» What the task requires
Continue the forum thread on dissolving sterling silver in homemade nitric acid, picking up right after its final post.

My young refining career is about to come to an early end if I don't figure out how to get all of my silver to dissolve. Heck, at this point I would be thrilled to get 50% of my silver to dissolve. What am I doing wrong? I am using homemade nitric because chemical supply companies only sell to businesses. I use 500ml boiling distilled water, to which I gradually add 700 grams of sodium nitrate crystals. Once the solution is thoroughly saturated I let it cool. I then slowly add 280 ml of sulfuric acid, a little at a time. Next, I let the salts drop for 20-25 minutes. Then I transfer the liquid to a dense plastic container with lid and freeze for 3 hours. I do not pour the salt into the freezing container, but additional salts develop while freezing, so I transfer the finished acid to yet another bottle and leave the new salts in the container used for freezing. My understanding is that I should have about 50% strength nitric from this procedure.

Here are my questions, to which I would be extremely grateful for answers:

1. Does this process actually make 50% nitric acid?
2. What is the proper ratio of acid/distilled water to use per gram of sterling silver (I know it's 1:1 with 70% nitric)?
3. Why is this acid so ineffective, as I have tried every ratio from 1:0.5 to 1:2, with similarly disappointing results?
4. Do I need to add pure silver powder to my acid, and if so, how much?
5. If the homemade stuff doesn't really work (I've tried and tried, with heat, too) where can I buy some real acid?

I'm frustrated. I have about 1/2 pound of partially digested sterling from several batches that never fully dissolved. Please guide me, I need your help. Thank you.
 
You have a little bit too much water and a little bit too much sulfuric acid in your mix. You should be using 100ml distilled water, 170g sodium nitrate & 56ml sulfuric acid. Where are you buying your sulfuric acid at. You should also be allowing more time for your first salts to drop, and you should leave in your freezer overnight and then filter your solution. If you are adding distilled water to the finished acid and trying to process with that you have a very weak acid you are using.
 
Barren Realms 007,

Thank you for the advice. I will try the proportions you suggest on the next batch of acid I make, probably this weekend. I buy "Liquid Fire" drain cleaner at Ace for the sulfuric acid. Just to be clear, if I follow your recipe and proportions, I will achieve a usable grade of nitric? And, are you saying that I should not use any distilled water when digesting sterling silver, just the acid alone?
 
Thanks again. I will try to process a small batch of silver without adding distilled water. In fact, I will try it now, although it is getting late. I'll post the results tomorrow. Your help is very much appreciated. Thank you.
 
my advice would be to distill any homade nitric used for silver, the by product of homade nitric is sulfates, (or chlorides if using HCL as the acid),either of these will give you problems with dissolving silver,(seperating nitric and chlorides would be harder so stay away from making HNO3 with HCL if using it for silver).

how much sulfate left in solution even after freezing would be questionable, by distilling the nitric you leave these salts behind in the reaction flask, silver sulfate is insoluble so even if you dissolve the silver you could be making a portion of the silver precipitate out as sulfate's.
 
Butcher,

This is ringing a bell! Would this sulfate you mention take the form of a grayish powder at the bottom of my beaker after dissolving my silver. This grayish powder (see my other post) is always present after digestion. Always. It is a pain in my backside. A small portion of this powder, say one gram, will turn 5 gallons of water gray. Is this sulfate, and is it because of my home-brewed nitric?

» Provided data

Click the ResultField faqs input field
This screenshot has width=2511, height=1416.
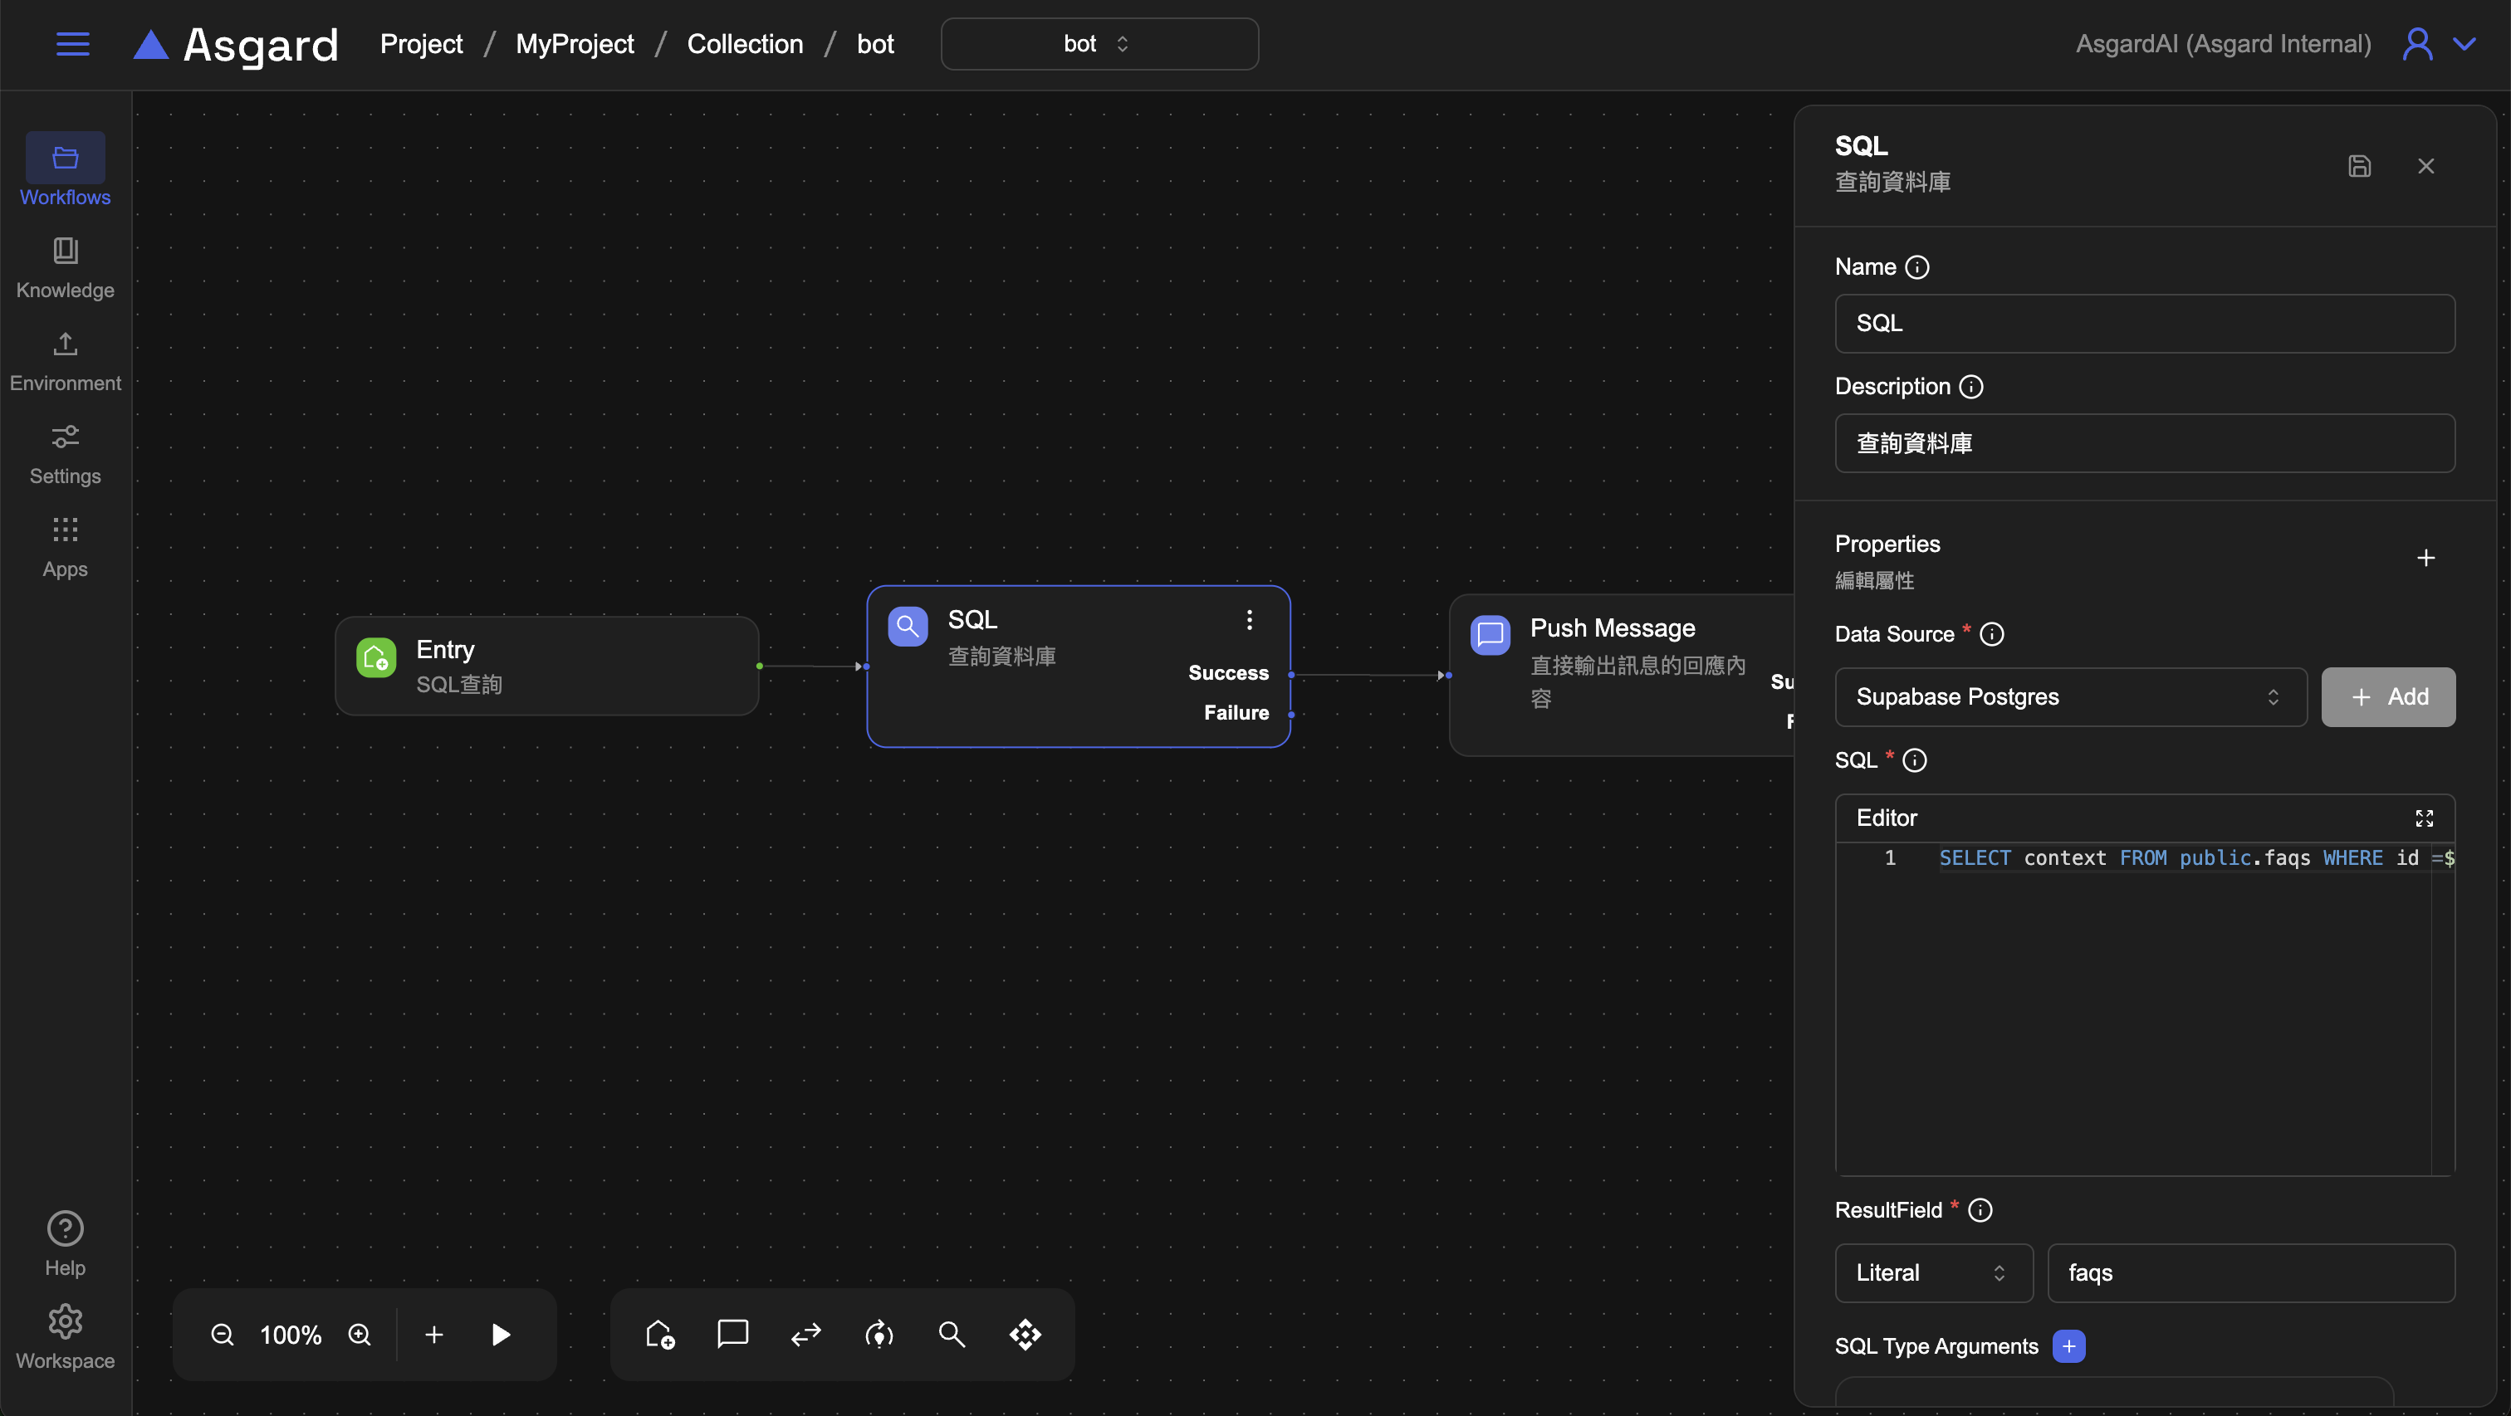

» Exercise response
I am a little intimidated by the idea of distilling. It seems quite complicated.
 
sounds like the culprit.
Actually distilling is really simple, heating a vessel and capturing the gasses or condensing the gasses, I do this in homade setups, but the chemical distilling equiptment is relatively inexpensive.

Most mountain men from where I was raised knew this art, they worked by the light of the MOON.
 
butcher said:
sounds like the culprit.
Actually distilling is really simple, heating a vessel and capturing the gasses or condensing the gasses, I do this in homade setups, but the chemical distilling equiptment is relatively inexpensive.

Most mountain men from where I was raised knew this art, they worked by the light of the MOON.

Moonshine and nitric....HMMM which to choose. :mrgreen:
 
Hey Guys,

I just tried a small batch of 50 grams sterling with the 50% homemade nitric and no additional water. I used 1.3 ml of acid for each gram of silver. You were right Barren Realms 007- it worked like a charm!Wow...what a beautifully violent reaction. Much more of the nasty reddish brown fumes than ever before (they were outside while I was indoors watching) and all the silver gone! Success!!! I may pull an all-nighter just to get my powder drying. Thank you. I was using my original recipe that is light on the sodium nitrate, but I intend to make a batch with the recommended proportions this weekend, which I am sure will work even better.

As for distilling, I know it is my next step. I am not rushing into it. I intend to refine over 20 pounds of sterling so I will need a good acid to make my life easier. After I learn to distill I will go on to the next step and begin building a parting cell. Thanks for all the advice. You guys are great, all of you. Now, I think my solution is cool enough to filter and start dropping silver. Gotta go! See ya.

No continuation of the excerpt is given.